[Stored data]
************
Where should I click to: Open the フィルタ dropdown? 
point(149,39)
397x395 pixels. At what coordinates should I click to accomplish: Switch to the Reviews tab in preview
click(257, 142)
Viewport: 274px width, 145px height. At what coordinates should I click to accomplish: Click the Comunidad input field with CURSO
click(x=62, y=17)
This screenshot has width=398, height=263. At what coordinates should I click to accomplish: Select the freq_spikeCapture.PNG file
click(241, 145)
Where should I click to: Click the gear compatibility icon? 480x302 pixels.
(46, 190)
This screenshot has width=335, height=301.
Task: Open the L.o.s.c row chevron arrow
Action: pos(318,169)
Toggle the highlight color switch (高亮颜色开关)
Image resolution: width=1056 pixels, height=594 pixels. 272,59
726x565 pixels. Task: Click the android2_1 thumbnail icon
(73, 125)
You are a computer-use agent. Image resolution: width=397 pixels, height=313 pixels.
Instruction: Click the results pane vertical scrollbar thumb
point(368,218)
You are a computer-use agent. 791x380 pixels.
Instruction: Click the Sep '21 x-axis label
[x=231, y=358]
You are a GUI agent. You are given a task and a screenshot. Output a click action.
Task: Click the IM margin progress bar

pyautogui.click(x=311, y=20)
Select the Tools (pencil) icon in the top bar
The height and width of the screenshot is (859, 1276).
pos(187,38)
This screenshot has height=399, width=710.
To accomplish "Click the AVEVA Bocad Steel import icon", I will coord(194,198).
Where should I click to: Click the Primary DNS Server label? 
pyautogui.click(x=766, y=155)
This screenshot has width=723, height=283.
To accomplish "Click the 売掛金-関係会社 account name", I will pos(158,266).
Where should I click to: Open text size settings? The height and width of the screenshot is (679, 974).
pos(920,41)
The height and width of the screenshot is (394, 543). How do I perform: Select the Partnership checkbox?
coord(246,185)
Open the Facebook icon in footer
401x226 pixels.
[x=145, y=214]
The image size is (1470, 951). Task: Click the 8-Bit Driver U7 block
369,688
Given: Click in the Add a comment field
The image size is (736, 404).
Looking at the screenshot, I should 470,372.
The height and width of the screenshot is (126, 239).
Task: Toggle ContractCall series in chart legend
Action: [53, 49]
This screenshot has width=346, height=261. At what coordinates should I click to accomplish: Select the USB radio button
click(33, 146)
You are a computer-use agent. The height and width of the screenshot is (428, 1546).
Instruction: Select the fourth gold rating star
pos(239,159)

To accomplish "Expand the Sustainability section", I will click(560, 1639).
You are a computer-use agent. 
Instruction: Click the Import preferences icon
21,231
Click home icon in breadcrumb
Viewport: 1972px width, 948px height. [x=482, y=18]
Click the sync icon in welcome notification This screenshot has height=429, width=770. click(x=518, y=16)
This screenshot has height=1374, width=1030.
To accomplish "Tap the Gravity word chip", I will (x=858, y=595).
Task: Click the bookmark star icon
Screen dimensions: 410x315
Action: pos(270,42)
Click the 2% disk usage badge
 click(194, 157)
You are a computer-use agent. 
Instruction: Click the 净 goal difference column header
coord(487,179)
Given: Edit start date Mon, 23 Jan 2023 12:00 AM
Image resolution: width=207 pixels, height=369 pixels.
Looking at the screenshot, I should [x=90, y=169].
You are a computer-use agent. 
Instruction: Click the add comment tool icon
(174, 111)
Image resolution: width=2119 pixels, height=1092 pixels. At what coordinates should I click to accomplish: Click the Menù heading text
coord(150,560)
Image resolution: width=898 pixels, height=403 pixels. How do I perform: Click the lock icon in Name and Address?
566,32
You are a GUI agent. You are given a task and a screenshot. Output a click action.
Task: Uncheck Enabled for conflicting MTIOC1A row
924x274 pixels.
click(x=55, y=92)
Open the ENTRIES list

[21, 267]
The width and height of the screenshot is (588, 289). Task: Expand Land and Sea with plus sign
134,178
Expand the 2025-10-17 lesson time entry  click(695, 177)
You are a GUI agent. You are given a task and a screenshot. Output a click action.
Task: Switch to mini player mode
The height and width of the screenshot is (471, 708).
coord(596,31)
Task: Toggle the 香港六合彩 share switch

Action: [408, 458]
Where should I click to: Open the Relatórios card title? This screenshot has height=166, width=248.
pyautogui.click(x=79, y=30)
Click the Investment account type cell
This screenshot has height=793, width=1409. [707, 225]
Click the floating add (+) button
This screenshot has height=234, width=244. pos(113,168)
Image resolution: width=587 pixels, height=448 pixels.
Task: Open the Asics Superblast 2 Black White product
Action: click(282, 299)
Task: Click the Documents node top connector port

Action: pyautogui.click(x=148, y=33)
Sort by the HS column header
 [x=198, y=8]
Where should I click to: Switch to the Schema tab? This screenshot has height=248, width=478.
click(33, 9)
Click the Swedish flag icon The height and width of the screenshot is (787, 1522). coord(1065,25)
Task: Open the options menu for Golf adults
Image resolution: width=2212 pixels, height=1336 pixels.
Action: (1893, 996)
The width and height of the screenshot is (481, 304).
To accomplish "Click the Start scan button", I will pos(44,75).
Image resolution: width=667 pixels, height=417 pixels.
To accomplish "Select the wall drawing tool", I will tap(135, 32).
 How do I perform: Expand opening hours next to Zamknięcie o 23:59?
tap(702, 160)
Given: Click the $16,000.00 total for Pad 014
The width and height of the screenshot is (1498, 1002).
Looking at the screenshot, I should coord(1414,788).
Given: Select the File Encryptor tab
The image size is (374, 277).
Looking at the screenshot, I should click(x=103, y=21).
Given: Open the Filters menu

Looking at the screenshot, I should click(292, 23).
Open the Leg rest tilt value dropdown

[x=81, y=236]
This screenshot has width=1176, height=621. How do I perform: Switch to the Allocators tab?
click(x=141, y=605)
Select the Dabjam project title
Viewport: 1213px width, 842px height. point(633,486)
************
**EXERCISE PROMPT:** Copy all of the data above line for line, keeping every character unchanged.

**FINISHED EXERCISE:**
Where should I click to: Open the フィルタ dropdown? 
point(149,39)
397x395 pixels. At what coordinates should I click to accomplish: Switch to the Reviews tab in preview
click(257, 142)
Viewport: 274px width, 145px height. At what coordinates should I click to accomplish: Click the Comunidad input field with CURSO
click(x=62, y=17)
This screenshot has width=398, height=263. At what coordinates should I click to accomplish: Select the freq_spikeCapture.PNG file
click(241, 145)
Where should I click to: Click the gear compatibility icon? 480x302 pixels.
(46, 190)
This screenshot has width=335, height=301.
Task: Open the L.o.s.c row chevron arrow
Action: pos(318,169)
Toggle the highlight color switch (高亮颜色开关)
Image resolution: width=1056 pixels, height=594 pixels. 272,59
726x565 pixels. Task: Click the android2_1 thumbnail icon
(73, 125)
You are a computer-use agent. Image resolution: width=397 pixels, height=313 pixels.
Instruction: Click the results pane vertical scrollbar thumb
point(368,218)
You are a computer-use agent. 791x380 pixels.
Instruction: Click the Sep '21 x-axis label
[x=231, y=358]
You are a GUI agent. You are given a task and a screenshot. Output a click action.
Task: Click the IM margin progress bar

pyautogui.click(x=311, y=20)
Select the Tools (pencil) icon in the top bar
The height and width of the screenshot is (859, 1276).
pos(187,38)
This screenshot has height=399, width=710.
To accomplish "Click the AVEVA Bocad Steel import icon", I will coord(194,198).
Where should I click to: Click the Primary DNS Server label? 
pyautogui.click(x=766, y=155)
This screenshot has width=723, height=283.
To accomplish "Click the 売掛金-関係会社 account name", I will pos(158,266).
Where should I click to: Open text size settings? The height and width of the screenshot is (679, 974).
pos(920,41)
The height and width of the screenshot is (394, 543). How do I perform: Select the Partnership checkbox?
coord(246,185)
Open the Facebook icon in footer
401x226 pixels.
[x=145, y=214]
The image size is (1470, 951). Task: Click the 8-Bit Driver U7 block
369,688
Given: Click in the Add a comment field
The image size is (736, 404).
Looking at the screenshot, I should 470,372.
The height and width of the screenshot is (126, 239).
Task: Toggle ContractCall series in chart legend
Action: [53, 49]
This screenshot has width=346, height=261. At what coordinates should I click to accomplish: Select the USB radio button
click(33, 146)
You are a computer-use agent. The height and width of the screenshot is (428, 1546).
Instruction: Select the fourth gold rating star
pos(239,159)

To accomplish "Expand the Sustainability section", I will click(560, 1639).
You are a computer-use agent. 
Instruction: Click the Import preferences icon
21,231
Click home icon in breadcrumb
Viewport: 1972px width, 948px height. [x=482, y=18]
Click the sync icon in welcome notification This screenshot has height=429, width=770. click(x=518, y=16)
This screenshot has height=1374, width=1030.
To accomplish "Tap the Gravity word chip", I will (x=858, y=595).
Task: Click the bookmark star icon
Screen dimensions: 410x315
Action: pos(270,42)
Click the 2% disk usage badge
 click(194, 157)
You are a computer-use agent. 
Instruction: Click the 净 goal difference column header
coord(487,179)
Given: Edit start date Mon, 23 Jan 2023 12:00 AM
Image resolution: width=207 pixels, height=369 pixels.
Looking at the screenshot, I should [x=90, y=169].
You are a computer-use agent. 
Instruction: Click the add comment tool icon
(174, 111)
Image resolution: width=2119 pixels, height=1092 pixels. At what coordinates should I click to accomplish: Click the Menù heading text
coord(150,560)
Image resolution: width=898 pixels, height=403 pixels. How do I perform: Click the lock icon in Name and Address?
566,32
You are a GUI agent. You are given a task and a screenshot. Output a click action.
Task: Uncheck Enabled for conflicting MTIOC1A row
924x274 pixels.
click(x=55, y=92)
Open the ENTRIES list

[21, 267]
The width and height of the screenshot is (588, 289). Task: Expand Land and Sea with plus sign
134,178
Expand the 2025-10-17 lesson time entry  click(695, 177)
You are a GUI agent. You are given a task and a screenshot. Output a click action.
Task: Switch to mini player mode
The height and width of the screenshot is (471, 708).
coord(596,31)
Task: Toggle the 香港六合彩 share switch

Action: [408, 458]
Where should I click to: Open the Relatórios card title? This screenshot has height=166, width=248.
pyautogui.click(x=79, y=30)
Click the Investment account type cell
This screenshot has height=793, width=1409. [707, 225]
Click the floating add (+) button
This screenshot has height=234, width=244. pos(113,168)
Image resolution: width=587 pixels, height=448 pixels.
Task: Open the Asics Superblast 2 Black White product
Action: click(282, 299)
Task: Click the Documents node top connector port

Action: pyautogui.click(x=148, y=33)
Sort by the HS column header
 [x=198, y=8]
Where should I click to: Switch to the Schema tab? This screenshot has height=248, width=478.
click(33, 9)
Click the Swedish flag icon The height and width of the screenshot is (787, 1522). coord(1065,25)
Task: Open the options menu for Golf adults
Image resolution: width=2212 pixels, height=1336 pixels.
Action: (1893, 996)
The width and height of the screenshot is (481, 304).
To accomplish "Click the Start scan button", I will pos(44,75).
Image resolution: width=667 pixels, height=417 pixels.
To accomplish "Select the wall drawing tool", I will tap(135, 32).
 How do I perform: Expand opening hours next to Zamknięcie o 23:59?
tap(702, 160)
Given: Click the $16,000.00 total for Pad 014
The width and height of the screenshot is (1498, 1002).
Looking at the screenshot, I should coord(1414,788).
Given: Select the File Encryptor tab
The image size is (374, 277).
Looking at the screenshot, I should click(x=103, y=21).
Given: Open the Filters menu

Looking at the screenshot, I should click(292, 23).
Open the Leg rest tilt value dropdown

[x=81, y=236]
This screenshot has width=1176, height=621. How do I perform: Switch to the Allocators tab?
click(x=141, y=605)
Select the Dabjam project title
Viewport: 1213px width, 842px height. point(633,486)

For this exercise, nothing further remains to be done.